Sebenarnya jika mengenal Sri lebih dalam dia
cenderung sebagai gadis kecil yang riang, ramah, murah senyum, dan rajin. Untuk
ukuran nakal memang sudah lumrah anak
sekecil itu mulai bermain sesuka hatinya. Kalau lelah pasti juga bakal
berhenti.
“Sriiiii” Lastri dan Siti berteriak kuat
ketika melihat Sri.
Sri kemudian mencemplungkan kakinya ke air
untuk kemudian menghampiri Lastri dan Siti.

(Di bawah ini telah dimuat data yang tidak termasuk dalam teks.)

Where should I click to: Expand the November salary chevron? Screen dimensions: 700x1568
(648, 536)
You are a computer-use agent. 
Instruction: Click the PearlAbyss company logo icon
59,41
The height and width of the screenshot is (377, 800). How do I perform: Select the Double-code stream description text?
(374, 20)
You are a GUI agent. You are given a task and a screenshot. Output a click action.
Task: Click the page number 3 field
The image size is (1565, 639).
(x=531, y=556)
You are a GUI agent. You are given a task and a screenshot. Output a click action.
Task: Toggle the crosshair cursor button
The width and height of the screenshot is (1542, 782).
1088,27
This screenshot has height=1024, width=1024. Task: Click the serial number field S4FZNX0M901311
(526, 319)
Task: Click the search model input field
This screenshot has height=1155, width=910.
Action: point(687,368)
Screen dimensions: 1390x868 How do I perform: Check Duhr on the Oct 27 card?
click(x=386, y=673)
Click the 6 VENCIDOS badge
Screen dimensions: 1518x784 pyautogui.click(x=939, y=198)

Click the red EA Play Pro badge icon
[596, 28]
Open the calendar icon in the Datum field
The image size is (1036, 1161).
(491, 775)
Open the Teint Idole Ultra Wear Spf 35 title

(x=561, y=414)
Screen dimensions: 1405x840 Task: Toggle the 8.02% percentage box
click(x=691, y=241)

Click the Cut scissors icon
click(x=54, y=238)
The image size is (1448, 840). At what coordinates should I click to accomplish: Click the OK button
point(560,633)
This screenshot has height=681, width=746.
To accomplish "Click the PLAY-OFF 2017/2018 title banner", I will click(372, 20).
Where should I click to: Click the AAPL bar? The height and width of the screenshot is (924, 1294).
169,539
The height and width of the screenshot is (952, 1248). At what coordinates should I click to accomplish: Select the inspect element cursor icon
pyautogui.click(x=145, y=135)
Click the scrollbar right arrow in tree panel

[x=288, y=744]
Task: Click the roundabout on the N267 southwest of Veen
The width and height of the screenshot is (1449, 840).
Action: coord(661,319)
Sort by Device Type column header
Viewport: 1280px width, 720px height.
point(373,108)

“Ali dan Didik mana?” Sri mengerutkan kening.
Biasanya kalau main ke sungai dua
bocah lelaki itu paling cepet. Tapi sekarang malah belum nampak batang ekornya.
“Ali dapat sepeda baru dari Bapaknya. Didik
ke rumah Ali buat lihat sepeda.” Siti menerangkan sambil memainkan rambutnya
yang dikuncir ala buntut kuda.
“Waaaaah.... kalau begitu ayo mainan sepeda
saja. Balapan sama sepeda barunya Ali.” Usul Sri.
“Ide bagus.” Lastri dan Siti mengamini ide
Sri.
Sri bergegas lari menuju rumahnya berharap
Bapak Ibunya belum sampai. Benar saja setelah berhasil mengeluarkan sepeda dan
mengayuhnya. Bapak meneriaki Sri.
“Kemana lagi kamu Sri?”
“Main sebentar Pak ke rumah Ali” Jawaban Sri
tak kalah keras dengan teriakan Bapaknya. Ia mengayuh sepedanya kuat-kuat agar
tidak dikejar oleh Bapaknya.
*****
Sri, Lastri, Siti, Ali, dan Didik mengayuh
sepedanya kuat-kuat tidak ada yang mau kalah. Kelima bocah itu balapan sepeda
dari rumah Ali menuju lapangan balai desa. Sengatan matahari tak pernah mereka
hiraukan. Meskipun kulit mereka terpanggang menghitam dan rambutnya mulai
memerah tersengat matahari di atas kepala mereka.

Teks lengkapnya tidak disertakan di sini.